▸ **What you are asked to do**: Where the string "will" appears in a line of the data, show that line.

▸ **Extracted information**:
- Opening Delimiter -
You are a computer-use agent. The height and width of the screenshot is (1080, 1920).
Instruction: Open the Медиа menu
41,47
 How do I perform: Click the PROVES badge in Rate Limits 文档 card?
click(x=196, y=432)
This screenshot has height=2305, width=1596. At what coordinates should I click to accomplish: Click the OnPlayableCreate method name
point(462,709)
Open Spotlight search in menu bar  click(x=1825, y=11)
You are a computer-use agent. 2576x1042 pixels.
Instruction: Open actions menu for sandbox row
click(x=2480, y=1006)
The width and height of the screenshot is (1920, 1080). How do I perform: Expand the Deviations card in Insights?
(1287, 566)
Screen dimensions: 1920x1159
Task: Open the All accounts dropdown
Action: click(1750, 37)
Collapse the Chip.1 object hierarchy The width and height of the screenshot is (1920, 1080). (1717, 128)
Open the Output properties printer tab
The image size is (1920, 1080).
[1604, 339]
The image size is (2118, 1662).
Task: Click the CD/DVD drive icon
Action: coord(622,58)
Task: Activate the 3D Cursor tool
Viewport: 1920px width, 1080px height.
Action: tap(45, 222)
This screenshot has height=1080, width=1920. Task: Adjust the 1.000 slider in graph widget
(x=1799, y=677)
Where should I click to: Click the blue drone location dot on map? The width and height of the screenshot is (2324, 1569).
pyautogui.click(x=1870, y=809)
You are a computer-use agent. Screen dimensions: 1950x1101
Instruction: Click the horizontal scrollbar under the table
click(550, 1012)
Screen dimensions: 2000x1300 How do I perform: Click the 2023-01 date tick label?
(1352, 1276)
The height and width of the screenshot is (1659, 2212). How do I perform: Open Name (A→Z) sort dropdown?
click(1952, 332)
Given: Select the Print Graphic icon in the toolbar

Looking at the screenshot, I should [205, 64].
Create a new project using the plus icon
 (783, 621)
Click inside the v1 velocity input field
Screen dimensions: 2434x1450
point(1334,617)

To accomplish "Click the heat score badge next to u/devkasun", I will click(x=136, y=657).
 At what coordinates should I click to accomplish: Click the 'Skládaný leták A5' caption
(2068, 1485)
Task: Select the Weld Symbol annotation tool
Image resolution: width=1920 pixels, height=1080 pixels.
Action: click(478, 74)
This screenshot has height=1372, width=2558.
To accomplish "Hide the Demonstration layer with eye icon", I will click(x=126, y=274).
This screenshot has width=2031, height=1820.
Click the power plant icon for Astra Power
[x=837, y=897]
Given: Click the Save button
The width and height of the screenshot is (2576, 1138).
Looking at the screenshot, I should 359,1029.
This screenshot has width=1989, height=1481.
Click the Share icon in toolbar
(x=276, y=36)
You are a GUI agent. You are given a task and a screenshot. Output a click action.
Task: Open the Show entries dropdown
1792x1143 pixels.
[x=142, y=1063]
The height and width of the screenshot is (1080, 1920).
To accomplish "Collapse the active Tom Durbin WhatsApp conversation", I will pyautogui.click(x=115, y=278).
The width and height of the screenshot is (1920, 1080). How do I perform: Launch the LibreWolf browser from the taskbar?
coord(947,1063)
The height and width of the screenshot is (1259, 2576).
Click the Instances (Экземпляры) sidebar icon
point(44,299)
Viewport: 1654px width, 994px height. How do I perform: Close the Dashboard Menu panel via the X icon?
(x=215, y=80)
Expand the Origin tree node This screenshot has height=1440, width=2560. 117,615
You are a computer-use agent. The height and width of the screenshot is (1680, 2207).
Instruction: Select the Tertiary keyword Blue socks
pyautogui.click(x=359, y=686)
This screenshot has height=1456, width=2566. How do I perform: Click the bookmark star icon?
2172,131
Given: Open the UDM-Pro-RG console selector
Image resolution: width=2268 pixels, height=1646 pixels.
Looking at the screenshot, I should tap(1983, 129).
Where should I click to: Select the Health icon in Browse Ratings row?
- Closing Delimiter -
▸ **Answer box**:
To accomplish "Click the heat score badge next to u/devkasun", I will click(x=136, y=657).
To accomplish "Hide the Demonstration layer with eye icon", I will click(x=126, y=274).
To accomplish "Collapse the active Tom Durbin WhatsApp conversation", I will pyautogui.click(x=115, y=278).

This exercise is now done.